Dataset records:
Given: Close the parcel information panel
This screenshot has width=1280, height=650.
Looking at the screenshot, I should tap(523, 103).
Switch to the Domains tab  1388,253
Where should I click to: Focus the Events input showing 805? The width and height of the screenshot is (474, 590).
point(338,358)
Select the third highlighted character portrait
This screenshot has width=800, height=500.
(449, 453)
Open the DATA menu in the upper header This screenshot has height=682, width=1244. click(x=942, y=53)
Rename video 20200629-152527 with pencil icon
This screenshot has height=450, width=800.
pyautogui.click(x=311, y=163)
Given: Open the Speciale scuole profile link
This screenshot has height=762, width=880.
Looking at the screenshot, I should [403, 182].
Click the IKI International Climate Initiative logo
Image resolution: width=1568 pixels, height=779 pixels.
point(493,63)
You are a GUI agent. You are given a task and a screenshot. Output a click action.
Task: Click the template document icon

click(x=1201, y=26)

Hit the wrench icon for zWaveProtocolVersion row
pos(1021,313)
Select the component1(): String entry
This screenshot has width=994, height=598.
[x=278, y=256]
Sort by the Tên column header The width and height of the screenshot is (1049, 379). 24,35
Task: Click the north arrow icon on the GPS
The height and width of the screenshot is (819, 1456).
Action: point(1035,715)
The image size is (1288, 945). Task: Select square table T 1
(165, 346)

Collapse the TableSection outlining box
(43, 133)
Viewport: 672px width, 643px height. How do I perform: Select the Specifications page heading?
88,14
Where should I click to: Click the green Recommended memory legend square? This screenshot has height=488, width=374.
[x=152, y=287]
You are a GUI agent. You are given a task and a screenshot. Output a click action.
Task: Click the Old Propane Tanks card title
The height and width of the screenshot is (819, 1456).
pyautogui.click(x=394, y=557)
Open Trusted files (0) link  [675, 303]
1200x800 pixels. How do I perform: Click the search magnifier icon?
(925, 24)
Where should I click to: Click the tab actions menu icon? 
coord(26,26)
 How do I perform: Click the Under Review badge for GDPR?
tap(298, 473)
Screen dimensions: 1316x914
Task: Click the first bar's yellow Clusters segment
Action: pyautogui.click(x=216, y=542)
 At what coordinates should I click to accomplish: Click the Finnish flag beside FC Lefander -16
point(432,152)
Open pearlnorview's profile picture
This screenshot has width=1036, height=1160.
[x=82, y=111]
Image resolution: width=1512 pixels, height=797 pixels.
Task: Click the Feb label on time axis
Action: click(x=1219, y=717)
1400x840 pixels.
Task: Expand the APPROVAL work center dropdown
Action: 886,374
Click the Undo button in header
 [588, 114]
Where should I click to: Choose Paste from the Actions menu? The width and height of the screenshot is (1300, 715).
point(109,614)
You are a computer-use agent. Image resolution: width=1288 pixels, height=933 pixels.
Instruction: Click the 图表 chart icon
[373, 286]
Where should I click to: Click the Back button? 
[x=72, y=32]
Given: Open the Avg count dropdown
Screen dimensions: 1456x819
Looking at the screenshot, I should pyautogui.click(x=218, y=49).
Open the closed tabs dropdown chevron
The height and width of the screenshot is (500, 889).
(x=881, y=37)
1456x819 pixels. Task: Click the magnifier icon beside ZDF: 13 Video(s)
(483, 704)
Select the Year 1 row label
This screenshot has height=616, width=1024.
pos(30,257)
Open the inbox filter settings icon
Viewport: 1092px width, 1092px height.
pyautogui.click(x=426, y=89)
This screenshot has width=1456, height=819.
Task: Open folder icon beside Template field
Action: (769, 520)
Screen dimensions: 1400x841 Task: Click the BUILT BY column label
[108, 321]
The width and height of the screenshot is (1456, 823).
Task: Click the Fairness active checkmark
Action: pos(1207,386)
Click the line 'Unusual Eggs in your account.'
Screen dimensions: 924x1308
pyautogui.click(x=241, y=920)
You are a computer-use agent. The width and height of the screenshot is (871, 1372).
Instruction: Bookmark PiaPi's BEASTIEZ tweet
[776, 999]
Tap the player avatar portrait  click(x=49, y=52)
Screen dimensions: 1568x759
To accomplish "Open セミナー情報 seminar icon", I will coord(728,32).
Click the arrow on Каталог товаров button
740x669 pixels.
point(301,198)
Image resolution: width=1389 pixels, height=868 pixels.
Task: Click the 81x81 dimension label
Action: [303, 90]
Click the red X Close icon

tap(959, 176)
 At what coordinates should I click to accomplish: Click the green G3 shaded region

What this task involves: Put every line of the records above into a Markdown table with the columns Row and Line. Number each row and leave out the blank lines.

Task response:
| Row | Line |
|---|---|
| 1 | Given: Close the parcel information panel |
| 2 | This screenshot has width=1280, height=650. |
| 3 | Looking at the screenshot, I should tap(523, 103). |
| 4 | Switch to the Domains tab  1388,253 |
| 5 | Where should I click to: Focus the Events input showing 805? The width and height of the screenshot is (474, 590). |
| 6 | point(338,358) |
| 7 | Select the third highlighted character portrait |
| 8 | This screenshot has width=800, height=500. |
| 9 | (449, 453) |
| 10 | Open the DATA menu in the upper header This screenshot has height=682, width=1244. click(x=942, y=53) |
| 11 | Rename video 20200629-152527 with pencil icon |
| 12 | This screenshot has height=450, width=800. |
| 13 | pyautogui.click(x=311, y=163) |
| 14 | Given: Open the Speciale scuole profile link |
| 15 | This screenshot has height=762, width=880. |
| 16 | Looking at the screenshot, I should [403, 182]. |
| 17 | Click the IKI International Climate Initiative logo |
| 18 | Image resolution: width=1568 pixels, height=779 pixels. |
| 19 | point(493,63) |
| 20 | You are a GUI agent. You are given a task and a screenshot. Output a click action. |
| 21 | Task: Click the template document icon |
| 22 | click(x=1201, y=26) |
| 23 | Hit the wrench icon for zWaveProtocolVersion row |
| 24 | pos(1021,313) |
| 25 | Select the component1(): String entry |
| 26 | This screenshot has width=994, height=598. |
| 27 | [x=278, y=256] |
| 28 | Sort by the Tên column header The width and height of the screenshot is (1049, 379). 24,35 |
| 29 | Task: Click the north arrow icon on the GPS |
| 30 | The height and width of the screenshot is (819, 1456). |
| 31 | Action: point(1035,715) |
| 32 | The image size is (1288, 945). Task: Select square table T 1 |
| 33 | (165, 346) |
| 34 | Collapse the TableSection outlining box |
| 35 | (43, 133) |
| 36 | Viewport: 672px width, 643px height. How do I perform: Select the Specifications page heading? |
| 37 | 88,14 |
| 38 | Where should I click to: Click the green Recommended memory legend square? This screenshot has height=488, width=374. |
| 39 | [x=152, y=287] |
| 40 | You are a GUI agent. You are given a task and a screenshot. Output a click action. |
| 41 | Task: Click the Old Propane Tanks card title |
| 42 | The height and width of the screenshot is (819, 1456). |
| 43 | pyautogui.click(x=394, y=557) |
| 44 | Open Trusted files (0) link  [675, 303] |
| 45 | 1200x800 pixels. How do I perform: Click the search magnifier icon? |
| 46 | (925, 24) |
| 47 | Where should I click to: Click the tab actions menu icon?  |
| 48 | coord(26,26) |
| 49 |  How do I perform: Click the Under Review badge for GDPR? |
| 50 | tap(298, 473) |
| 51 | Screen dimensions: 1316x914 |
| 52 | Task: Click the first bar's yellow Clusters segment |
| 53 | Action: pyautogui.click(x=216, y=542) |
| 54 |  At what coordinates should I click to accomplish: Click the Finnish flag beside FC Lefander -16 |
| 55 | point(432,152) |
| 56 | Open pearlnorview's profile picture |
| 57 | This screenshot has width=1036, height=1160. |
| 58 | [x=82, y=111] |
| 59 | Image resolution: width=1512 pixels, height=797 pixels. |
| 60 | Task: Click the Feb label on time axis |
| 61 | Action: click(x=1219, y=717) |
| 62 | 1400x840 pixels. |
| 63 | Task: Expand the APPROVAL work center dropdown |
| 64 | Action: 886,374 |
| 65 | Click the Undo button in header |
| 66 |  [588, 114] |
| 67 | Where should I click to: Choose Paste from the Actions menu? The width and height of the screenshot is (1300, 715). |
| 68 | point(109,614) |
| 69 | You are a computer-use agent. Image resolution: width=1288 pixels, height=933 pixels. |
| 70 | Instruction: Click the 图表 chart icon |
| 71 | [373, 286] |
| 72 | Where should I click to: Click the Back button?  |
| 73 | [x=72, y=32] |
| 74 | Given: Open the Avg count dropdown |
| 75 | Screen dimensions: 1456x819 |
| 76 | Looking at the screenshot, I should pyautogui.click(x=218, y=49). |
| 77 | Open the closed tabs dropdown chevron |
| 78 | The height and width of the screenshot is (500, 889). |
| 79 | (x=881, y=37) |
| 80 | 1456x819 pixels. Task: Click the magnifier icon beside ZDF: 13 Video(s) |
| 81 | (483, 704) |
| 82 | Select the Year 1 row label |
| 83 | This screenshot has height=616, width=1024. |
| 84 | pos(30,257) |
| 85 | Open the inbox filter settings icon |
| 86 | Viewport: 1092px width, 1092px height. |
| 87 | pyautogui.click(x=426, y=89) |
| 88 | This screenshot has width=1456, height=819. |
| 89 | Task: Open folder icon beside Template field |
| 90 | Action: (769, 520) |
| 91 | Screen dimensions: 1400x841 Task: Click the BUILT BY column label |
| 92 | [108, 321] |
| 93 | The width and height of the screenshot is (1456, 823). |
| 94 | Task: Click the Fairness active checkmark |
| 95 | Action: pos(1207,386) |
| 96 | Click the line 'Unusual Eggs in your account.' |
| 97 | Screen dimensions: 924x1308 |
| 98 | pyautogui.click(x=241, y=920) |
| 99 | You are a computer-use agent. The width and height of the screenshot is (871, 1372). |
| 100 | Instruction: Bookmark PiaPi's BEASTIEZ tweet |
| 101 | [776, 999] |
| 102 | Tap the player avatar portrait  click(x=49, y=52) |
| 103 | Screen dimensions: 1568x759 |
| 104 | To accomplish "Open セミナー情報 seminar icon", I will coord(728,32). |
| 105 | Click the arrow on Каталог товаров button |
| 106 | 740x669 pixels. |
| 107 | point(301,198) |
| 108 | Image resolution: width=1389 pixels, height=868 pixels. |
| 109 | Task: Click the 81x81 dimension label |
| 110 | Action: [303, 90] |
| 111 | Click the red X Close icon |
| 112 | tap(959, 176) |
| 113 |  At what coordinates should I click to accomplish: Click the green G3 shaded region |